* Task goal
Please scale the coordinates in the answers of the records below by 1.3, rounding each to a whole number with halves rounded up, and write out every line again with the requests unchanged. Leave the pictures out.
* START Record extracts *
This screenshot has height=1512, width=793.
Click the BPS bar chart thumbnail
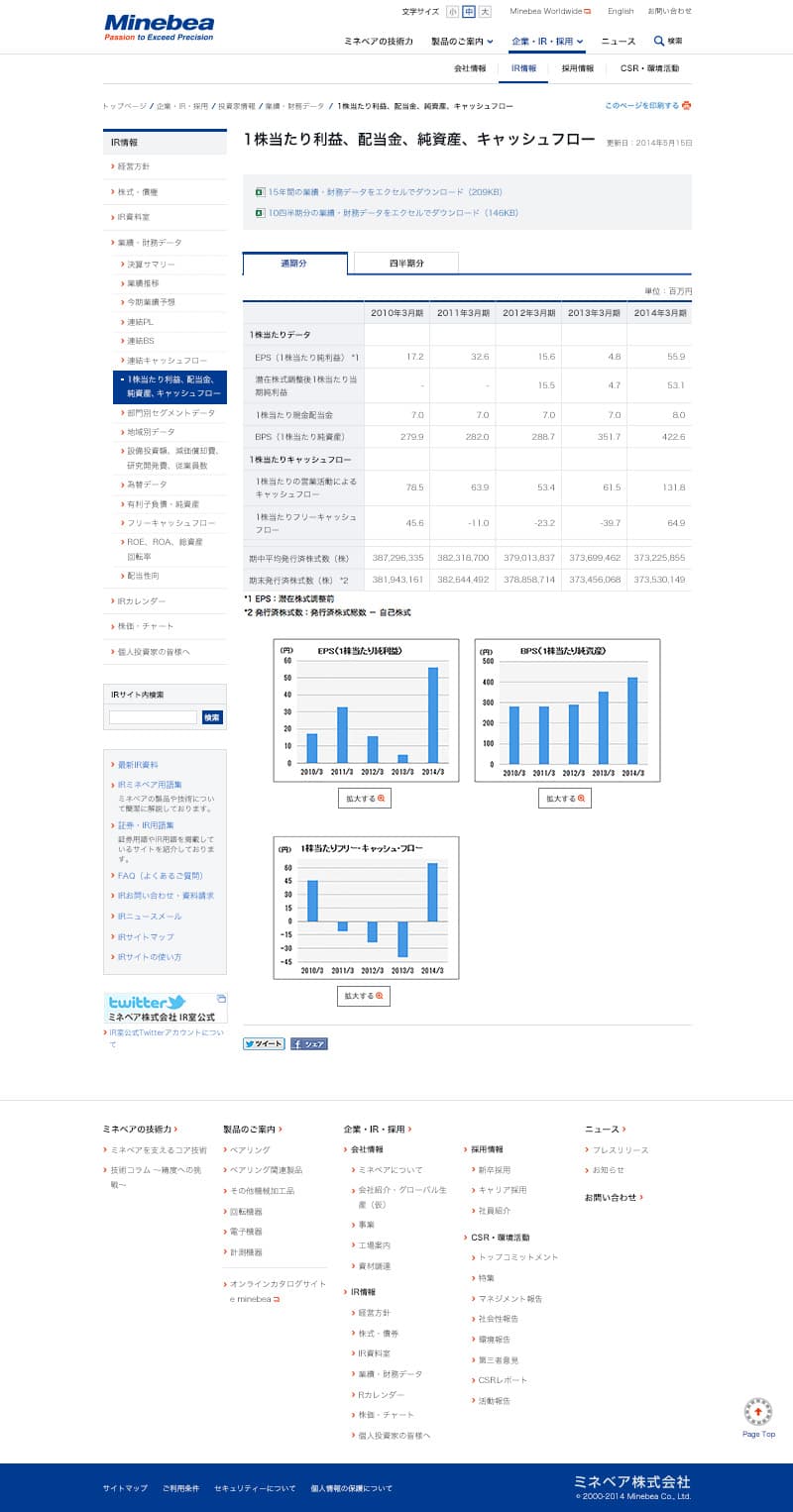[567, 710]
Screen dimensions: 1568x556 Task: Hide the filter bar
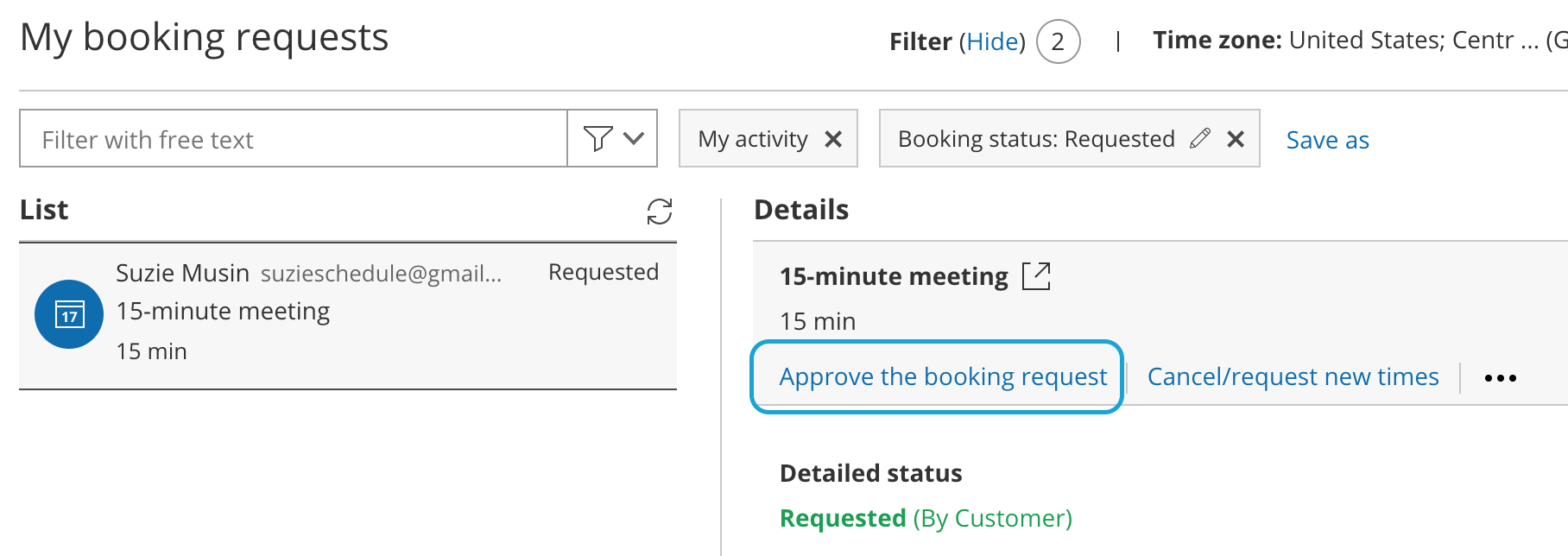pyautogui.click(x=992, y=41)
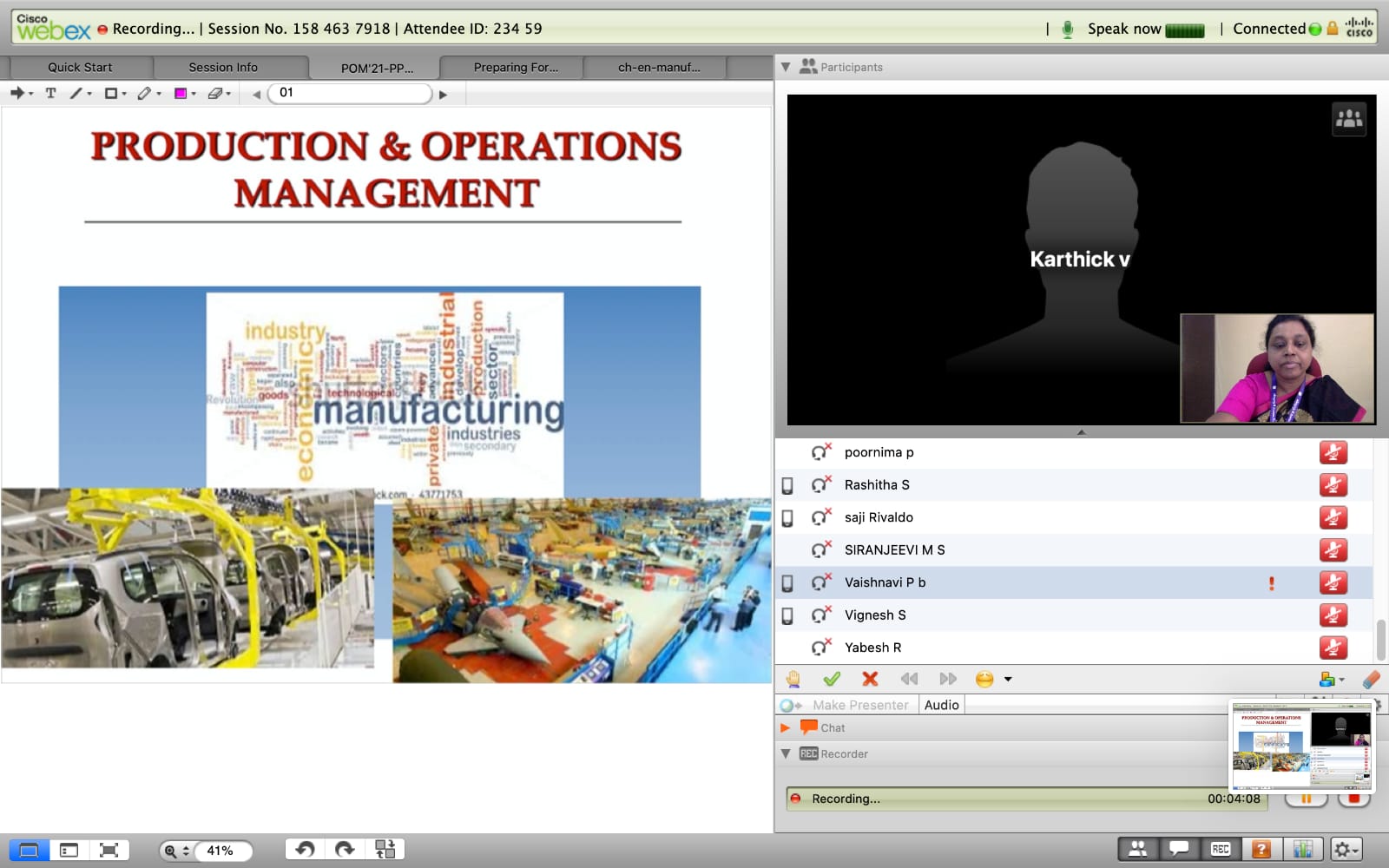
* END Record extracts *
* Task answer
This screenshot has height=1512, width=793.
Click the BPS bar chart thumbnail
[737, 923]
Screen dimensions: 1568x556 Task: Hide the filter bar
pyautogui.click(x=1290, y=53)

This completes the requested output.